# Gravity as a Function of X

1. Dec 14, 2007

### NerfMonkey

This isn't a homework question, just one that's been nagging me for a while, and it is algebra so I thought this an appropriate place for it.

I've been working on this problem at my whiteboard for a good half hour and can't figure out. I'm sure it's very simple but a search of Google and these forums uncovered nothing of any value.

I want to find the point at which an object's velocity will reach 0 if its initial velocity is known and gravity acts at its normal $$-9.8m/s/s$$. The problem is that I don't know how to express this as $$f(x)$$ or $$y$$. I've read that gravity is $$9.8m/s^2$$ but I really don't understand how that works.

I apologize for asking such a basic question, I just don't remember anything from the last quarter of my algebra class. Can anyone help me out? Thanks in advance.

I went a little overboard with the tex thing. Oh well. $$:)$$

2. Dec 15, 2007

### ice109

how is this an algebra question? there are very simple formulas out there for this problem.

3. Dec 15, 2007

### HallsofIvy

Staff Emeritus
You are saying that the body's acceleration (derivative of velocity) is -g.
$$\frac{dv}{dt}= -g$$ so, integrating, v= -gt+ C. Taking the "initial speed" to be v0, v(t)= -gt+ v0. To determine when the objects velocity is 0, set that equal to 0 and solve for t: -gt+ v0= 0 so -gt= -v0 and t= v0/g.

Since this is neither abstract nor linear algebra, I am moving it.

Last edited: Dec 15, 2007
4. Dec 15, 2007

### Gib Z

My answer: when x=0, assuming the object is inelastic.

EDIT: Ahh nvm you meant on the objects way up, I thought you meant after it has already started falling.

5. Dec 15, 2007

### NerfMonkey

Thanks for the help.

I thought this was an algebra question, sorry it was in the wrong place.

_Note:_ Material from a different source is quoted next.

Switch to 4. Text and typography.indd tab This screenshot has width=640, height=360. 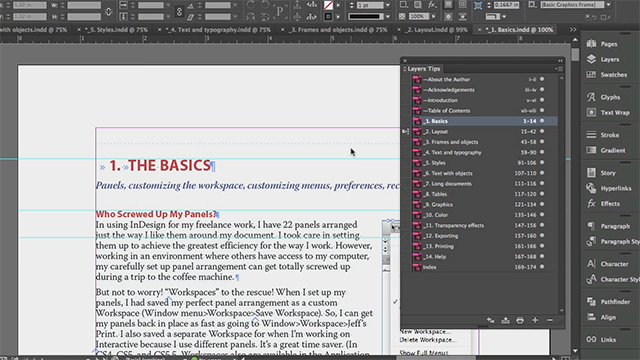218,30
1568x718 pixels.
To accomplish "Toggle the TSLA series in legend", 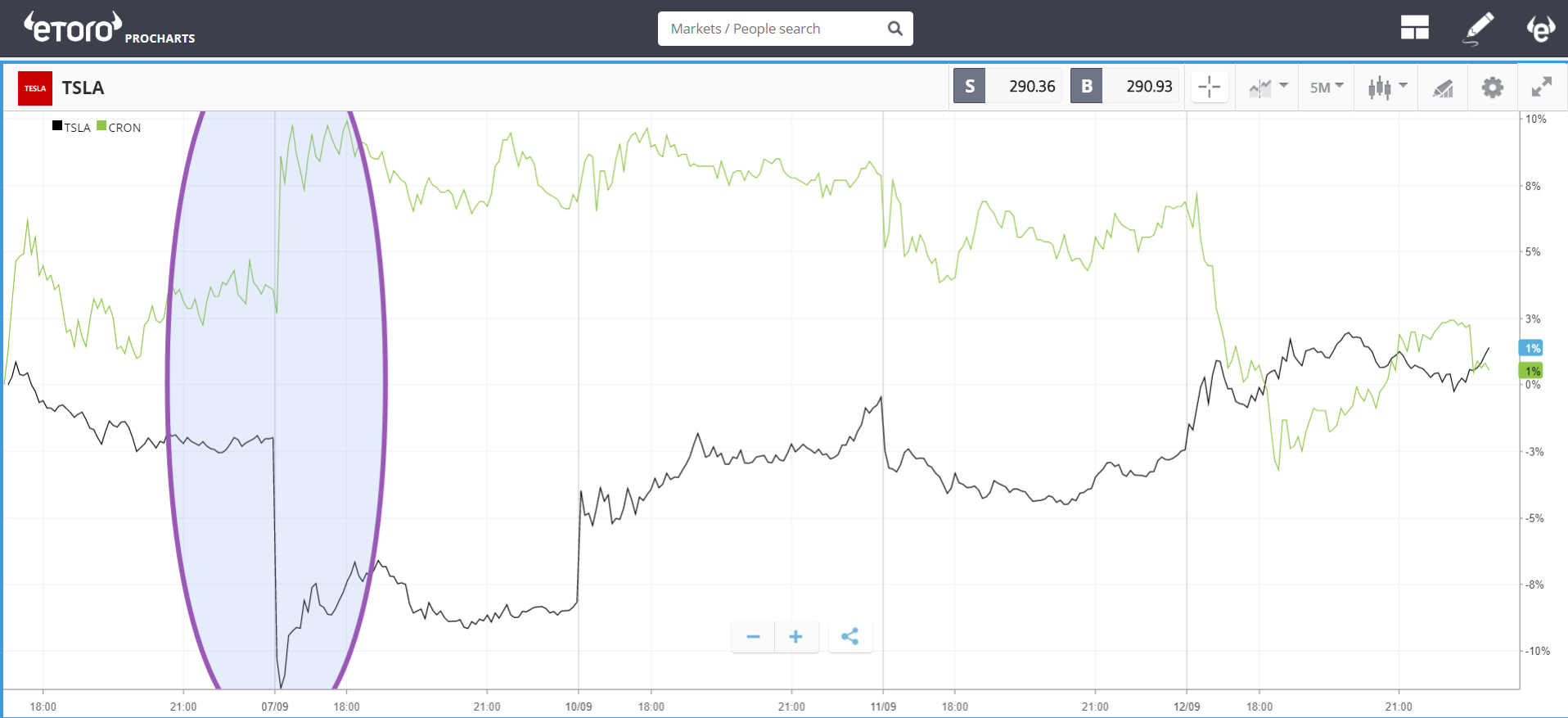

Shows how little I know about math.

6. Dec 15, 2007

### Feldoh

It essentially algebra, just not linear algebra/abstract algebra

7. Dec 15, 2007

### Rockyt

ok, I'm assuming you mean that you are shooting an object straight up with some initial velocity. I'd use conservation of energy to solve this.

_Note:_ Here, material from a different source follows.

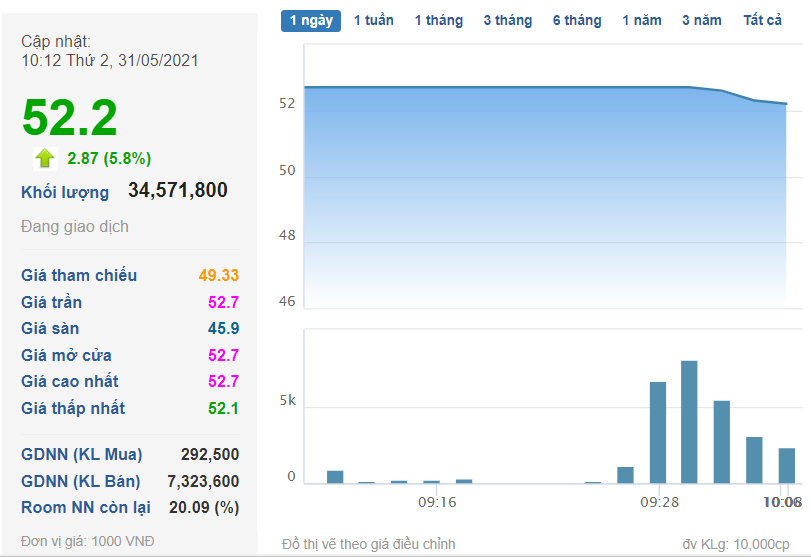Viewport: 811px width, 557px height.
Task: Show the "1 tháng" chart range
Action: coord(439,20)
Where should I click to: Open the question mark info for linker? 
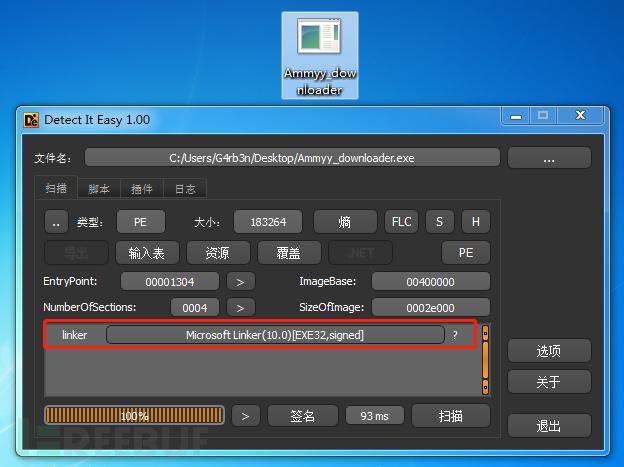(x=455, y=335)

at the point where v=0 all of our initial kinetic energy is converted into gravitational potential energy:
$$\frac{1}{2}mv^{2}=mgy$$

we solve for y:
$$y=\frac{v^{2}}{2g}$$

And there you have "the point at which an object's velocity will reach 0". It is important to note that this only works when gravity really is 9.8 m/s^2. If you're shooting things off into space then you must take into account that g is not constant so it gets a bit more complicated.